Task description:
The lines to repeat are those below from the one containing "Open the help icon next to Level A history" down to the one containing "Open the checklist menu icon", both included; reproduce them exactly and nothing else.

Materials provided:
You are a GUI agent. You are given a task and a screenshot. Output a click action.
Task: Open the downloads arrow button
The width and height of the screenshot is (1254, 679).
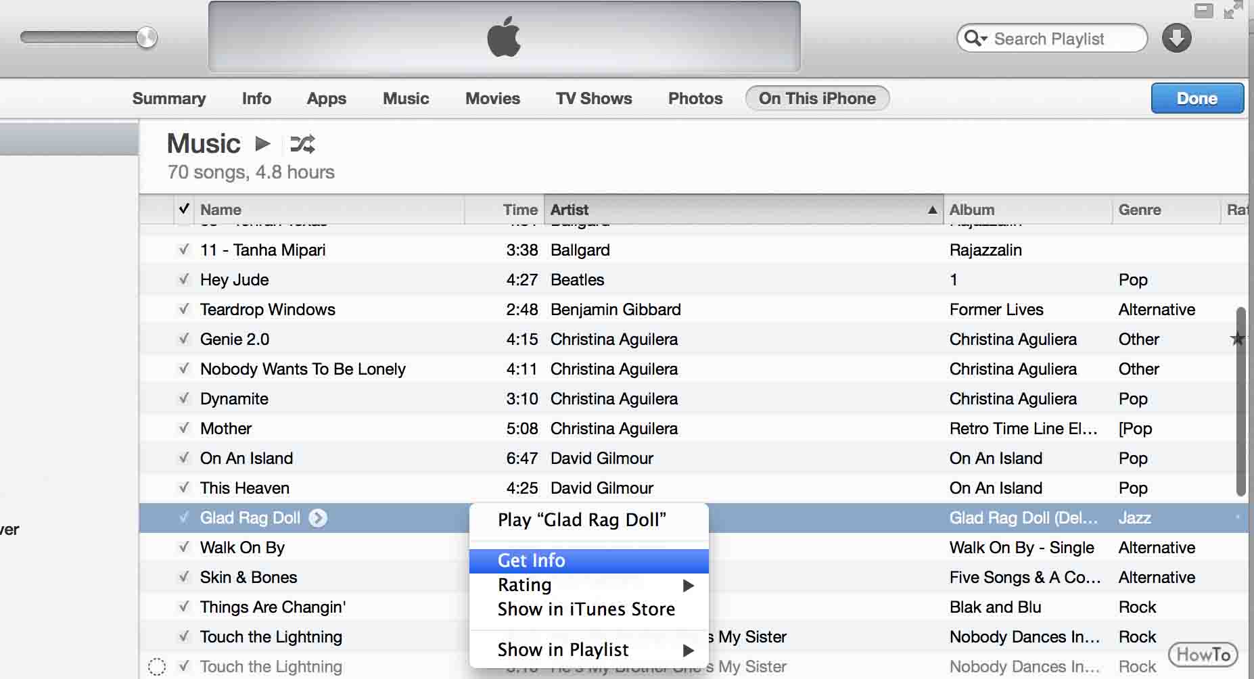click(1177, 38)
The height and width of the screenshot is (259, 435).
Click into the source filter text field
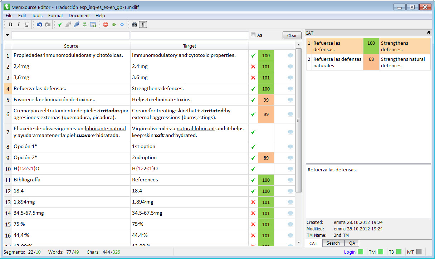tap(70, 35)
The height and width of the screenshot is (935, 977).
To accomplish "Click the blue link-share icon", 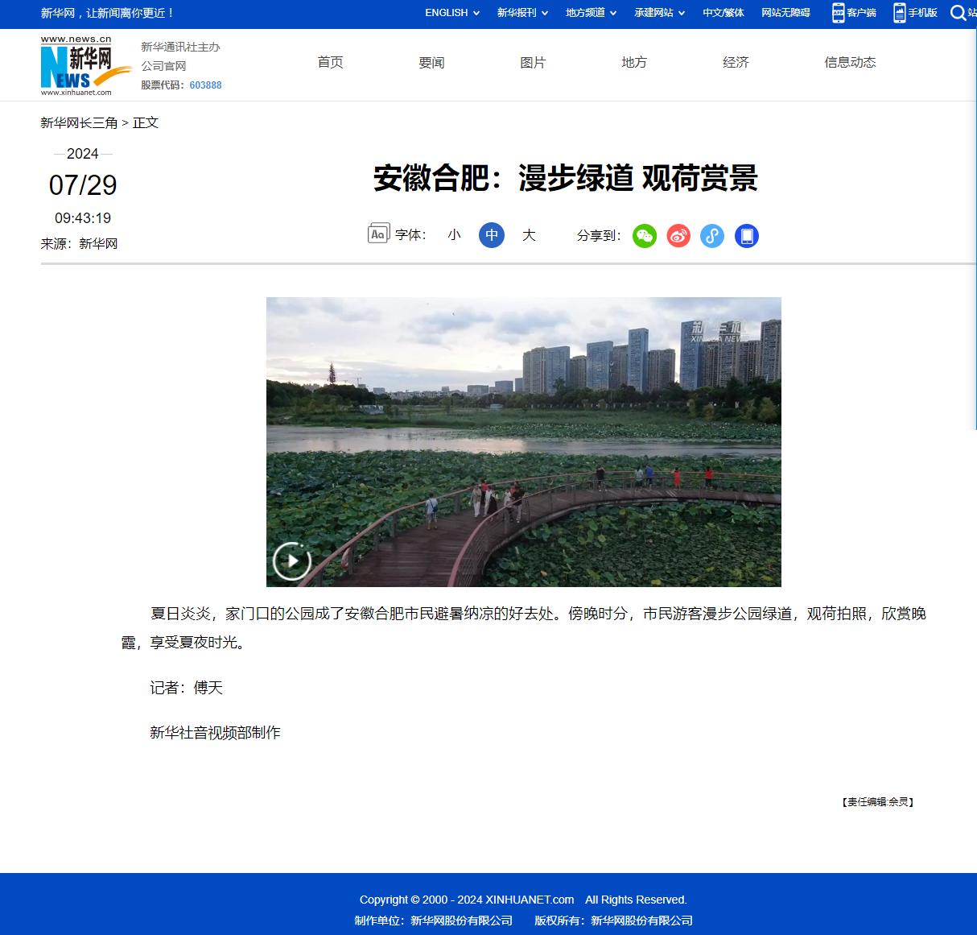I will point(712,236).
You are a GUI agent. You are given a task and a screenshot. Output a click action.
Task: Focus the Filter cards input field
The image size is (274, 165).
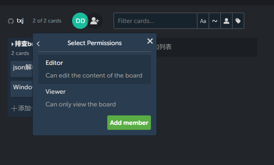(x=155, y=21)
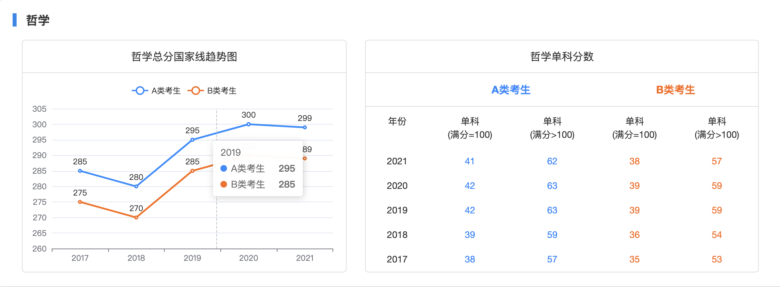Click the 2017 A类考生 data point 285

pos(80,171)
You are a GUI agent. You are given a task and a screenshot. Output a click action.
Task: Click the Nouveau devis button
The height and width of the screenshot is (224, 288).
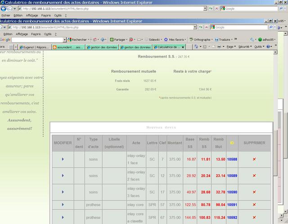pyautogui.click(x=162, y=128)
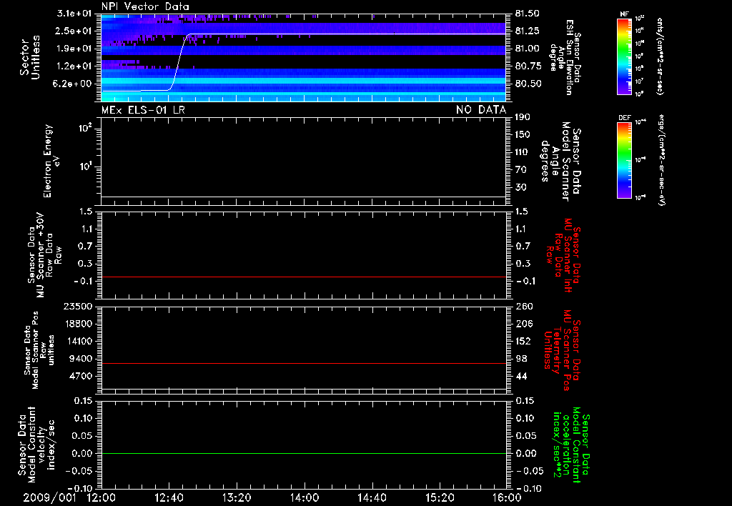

...

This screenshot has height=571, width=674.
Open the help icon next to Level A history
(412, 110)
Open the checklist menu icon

Your solution:
Open the help icon next to Level A history
(412, 110)
Open the checklist menu icon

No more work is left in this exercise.